EXERCISE DESCRIPTION |
Could you show all lines in the entries below that contain the string "Click"?

RECORD EXCERPTS |
▼▼▼

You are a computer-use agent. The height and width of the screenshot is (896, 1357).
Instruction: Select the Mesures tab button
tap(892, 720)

▲▲▲
▼▼▼

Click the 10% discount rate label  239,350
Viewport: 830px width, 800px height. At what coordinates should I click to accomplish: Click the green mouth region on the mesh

▲▲▲

REPLY |
Click the 10% discount rate label  239,350
Viewport: 830px width, 800px height. At what coordinates should I click to accomplish: Click the green mouth region on the mesh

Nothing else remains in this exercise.